Who's really floating his name as a veep contender?

"Is that a Romney float or is that a Portman float or is that a friends-of-Portman float?" asks Paul Light, a professor of government at New York University. "You just don't know."

There's an easy remedy available to wanna-be contenders who've been left off the short list, says Light. All it takes is a well-placed whisper from a friend of a friend to land on the veep list.

"Instead of saying, 'I could've been a contender,' you can say, 'I am a contender' even if you're not," says Shrum.

No one's owning up, but Rep. Eric Cantor, R-Va., managed to get mentioned as a veep contender in 2008 although the notion that he was under consideration was laughable to GOP nominee John McCain's campaign.

Shrum, who worked on Massachusetts Sen. John Kerry's 2004 campaign, when John Edwards was the running mate, says then-New Mexico Gov. Bill Richardson "very much wanted to be seen as being vetted in 2004, until he pulled his own name out of contention." Shrum's theory is that Richardson never wanted to be chosen, but wanted to make a name for himself in preparation for his own 2008 run for president.

Joel Goldstein, an expert on the vice presidency at Saint Louis University School of Law, said presidential candidates may try to flatter a politician or appease a voting bloc by letting it be known that a certain person is under consideration when that person doesn't have a chance. Some call that an "ego vet."

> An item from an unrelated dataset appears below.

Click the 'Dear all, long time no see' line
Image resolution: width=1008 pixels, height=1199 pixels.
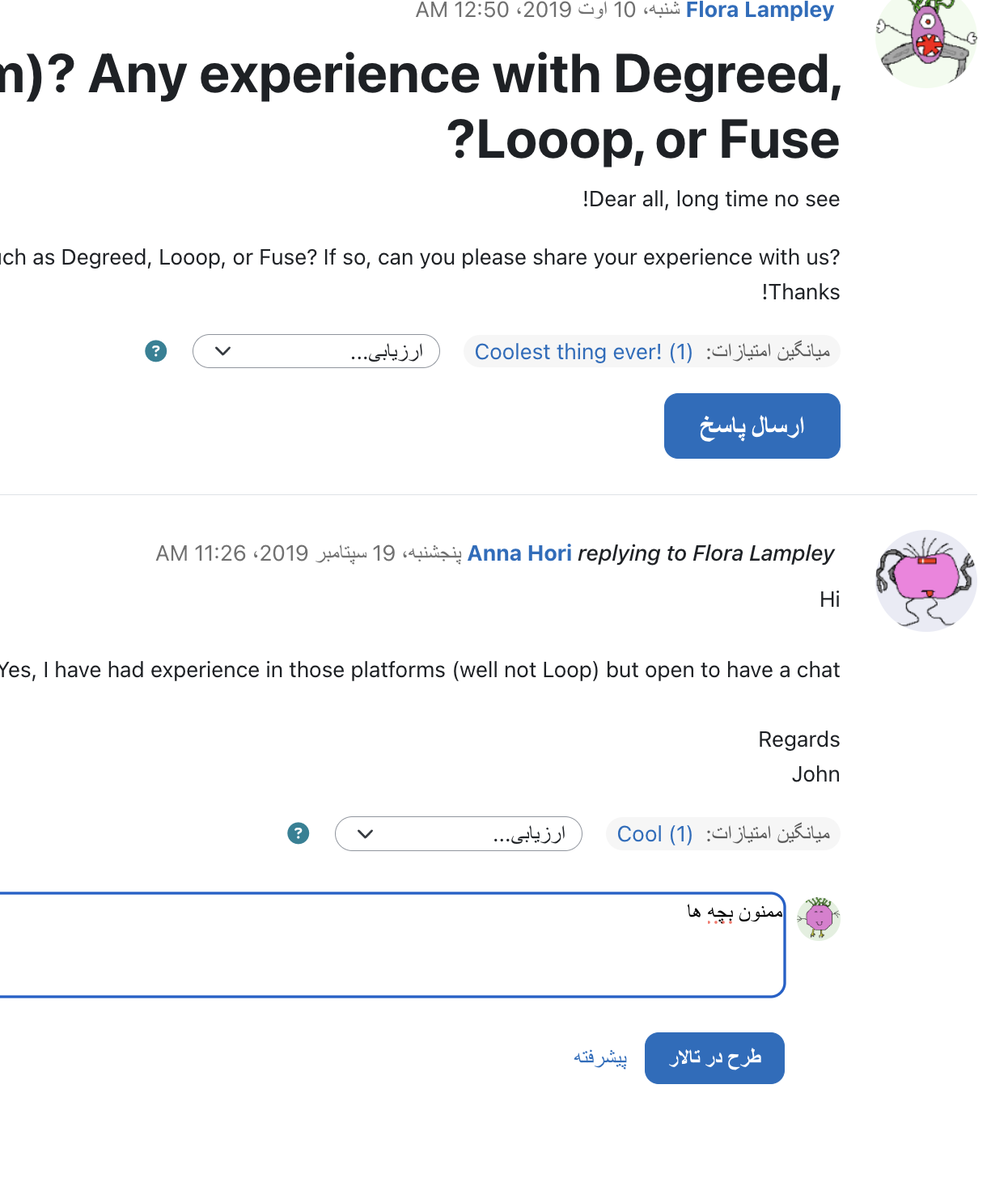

What really matters, says Goldstein, is who's been asked by the campaign to submit documents and answer questionnaires as part of a thorough vetting process.

Steve Schmidt, a senior strategist to McCain's 2008 presidential run, said campaigns are "very careful to have a very inclusive list of people" as potential running mates to avoid giving offense.

Last month, when word surfaced that Rubio wasn't being vetted, it could have created considerable grief for Romney in Florida and with Hispanics. Romney quickly came out and said that Rubio was being "thoroughly vetted."

More often, though, Romney clams up when asked about his search efforts.